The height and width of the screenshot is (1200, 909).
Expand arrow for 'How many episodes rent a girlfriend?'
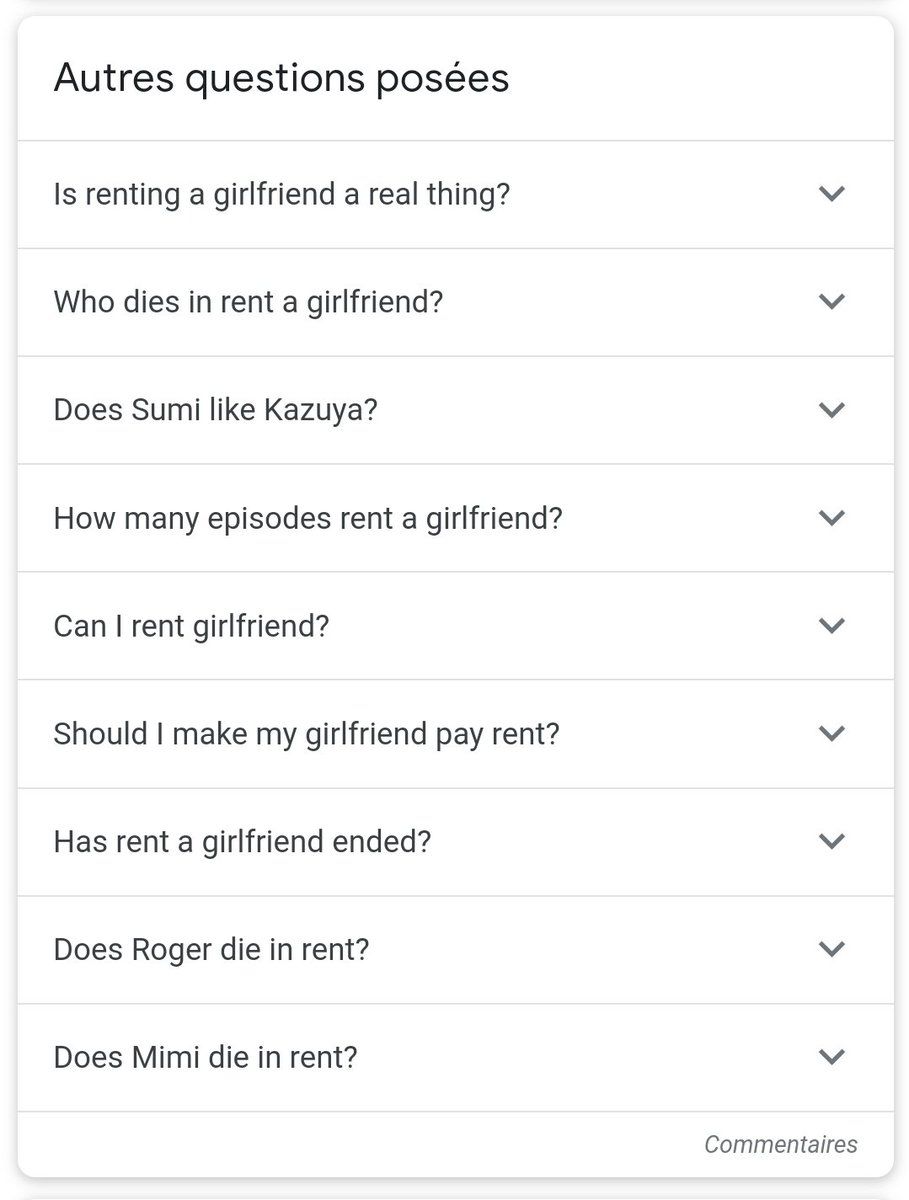click(x=832, y=517)
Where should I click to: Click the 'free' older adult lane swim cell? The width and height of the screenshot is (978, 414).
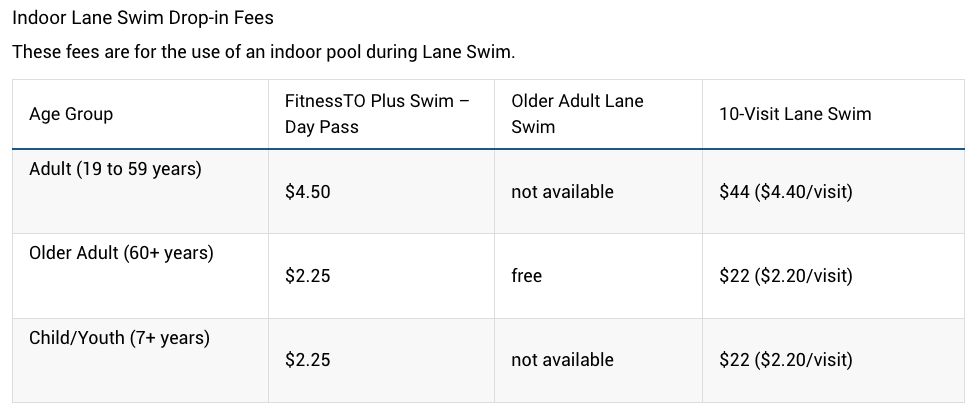tap(526, 276)
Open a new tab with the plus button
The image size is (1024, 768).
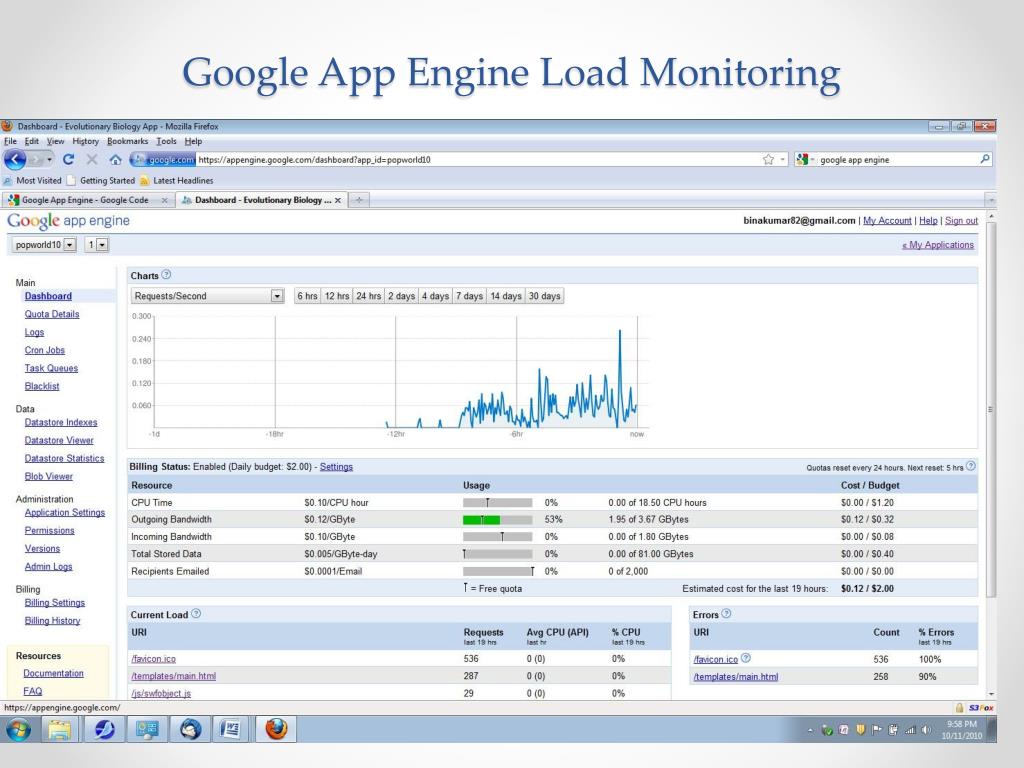[359, 200]
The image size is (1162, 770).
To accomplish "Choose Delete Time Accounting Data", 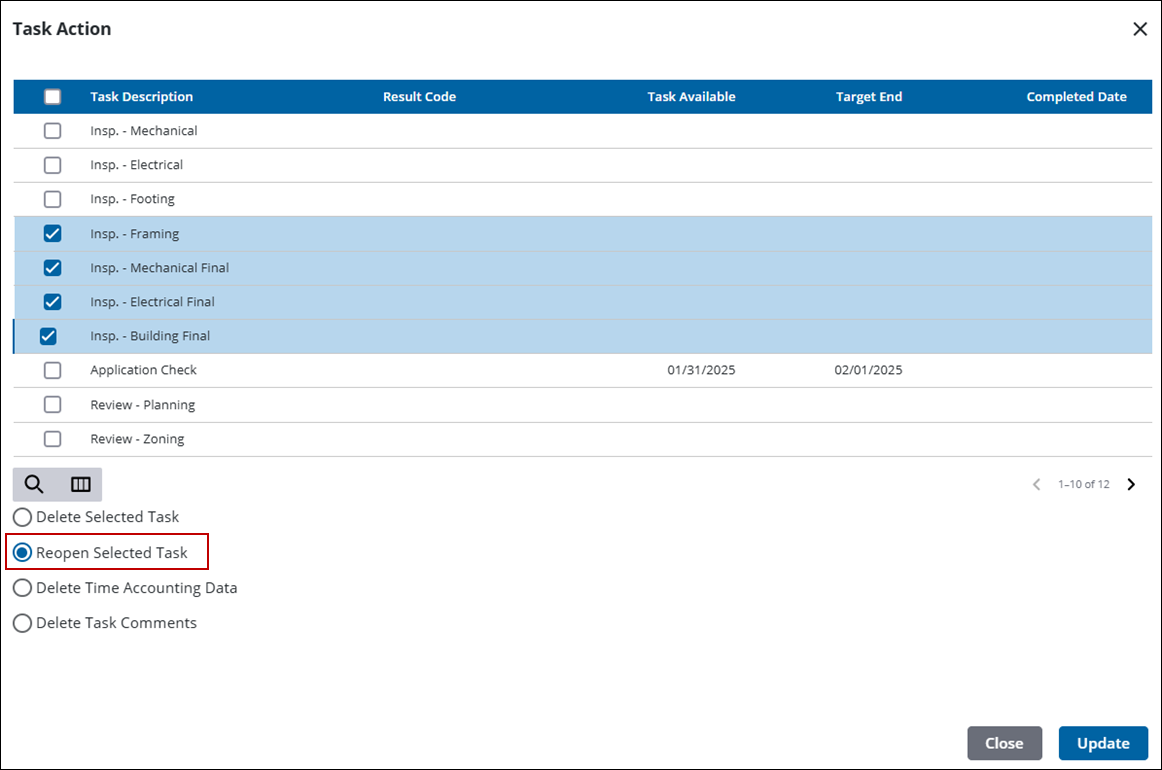I will pyautogui.click(x=22, y=588).
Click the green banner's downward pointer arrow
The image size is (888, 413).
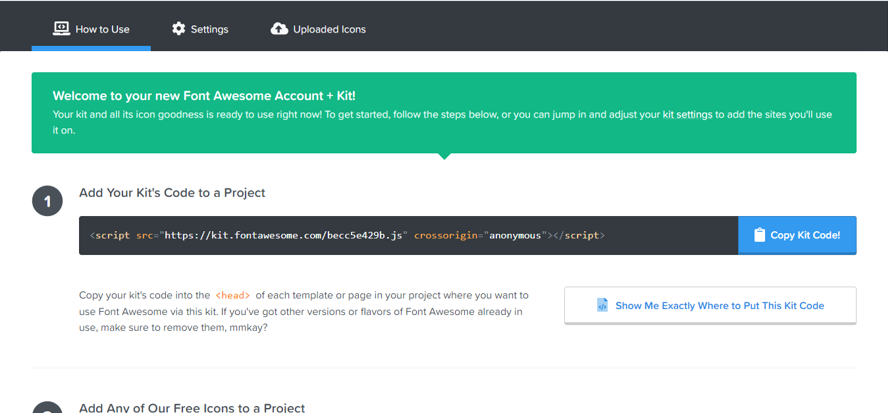(x=444, y=156)
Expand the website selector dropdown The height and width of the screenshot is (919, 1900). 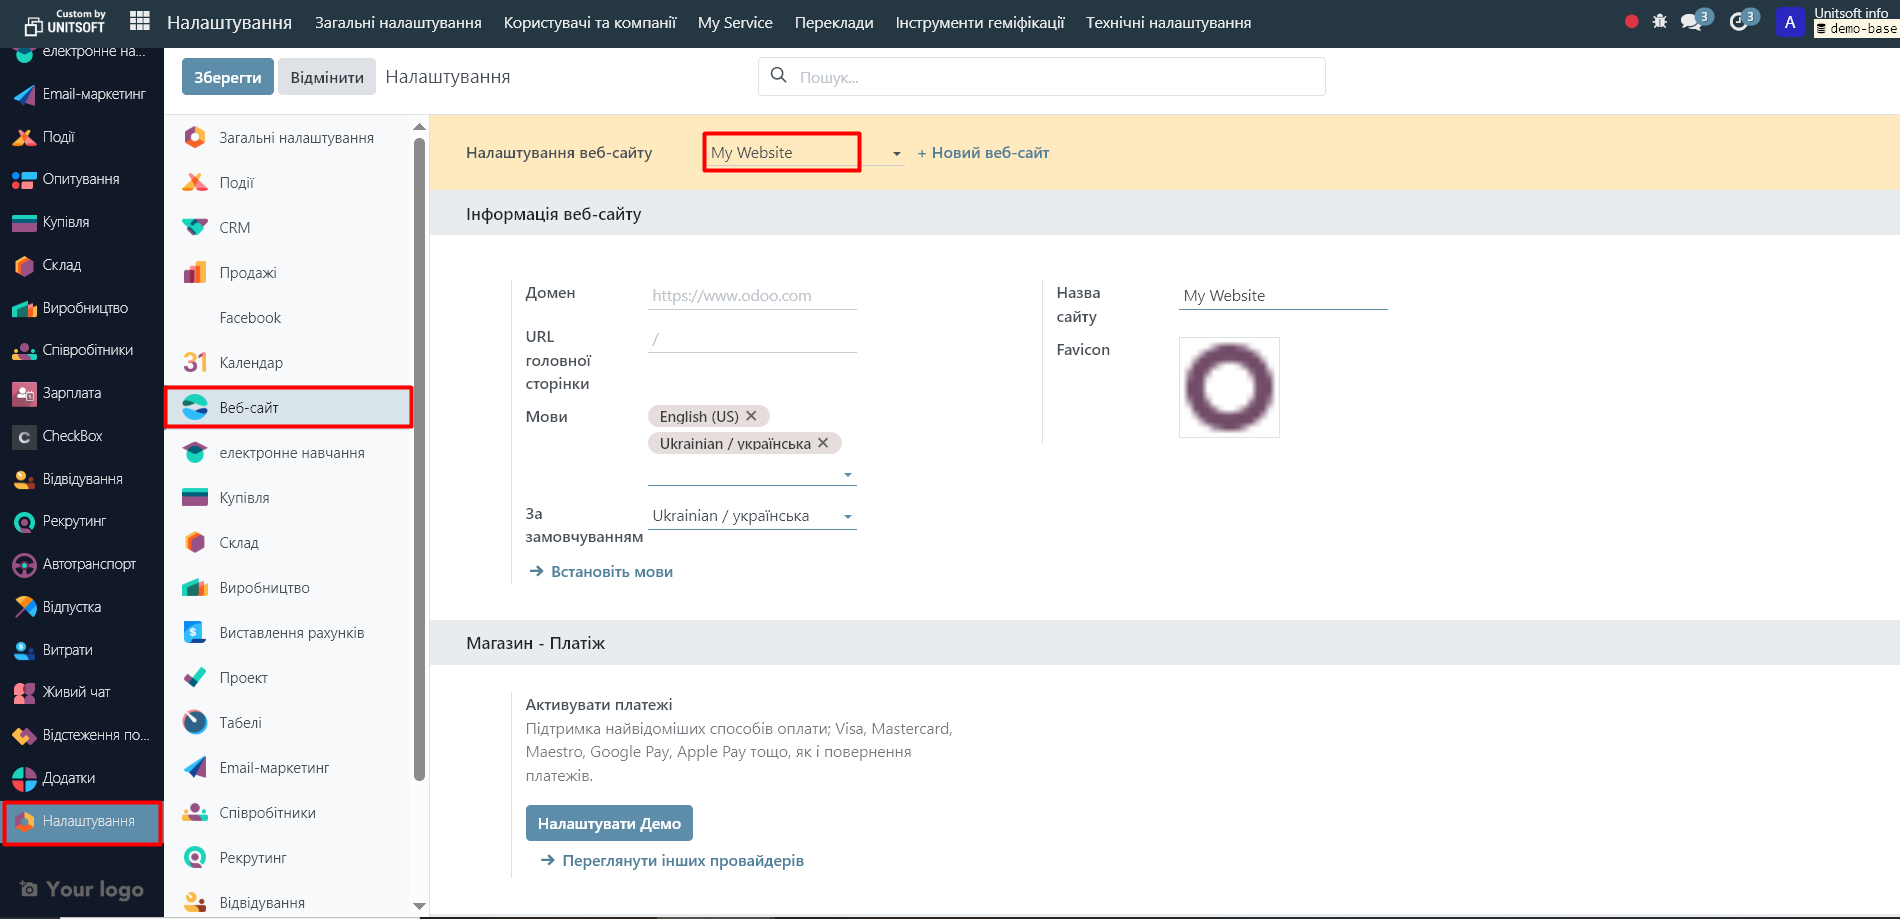[896, 154]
────────────────────
▶ **Activity**
Transcribe the entries from their first line to the line that holds "The image size is (1162, 770).", both included, and skip every picture.

▶ **Solution for this task**
The height and width of the screenshot is (1200, 909).
Expand arrow for 'How many episodes rent a girlfriend?'
click(x=832, y=517)
Where should I click to: Click the 'free' older adult lane swim cell? The width and height of the screenshot is (978, 414).
tap(526, 276)
Open a new tab with the plus button
The image size is (1024, 768).
[359, 200]
The image size is (1162, 770).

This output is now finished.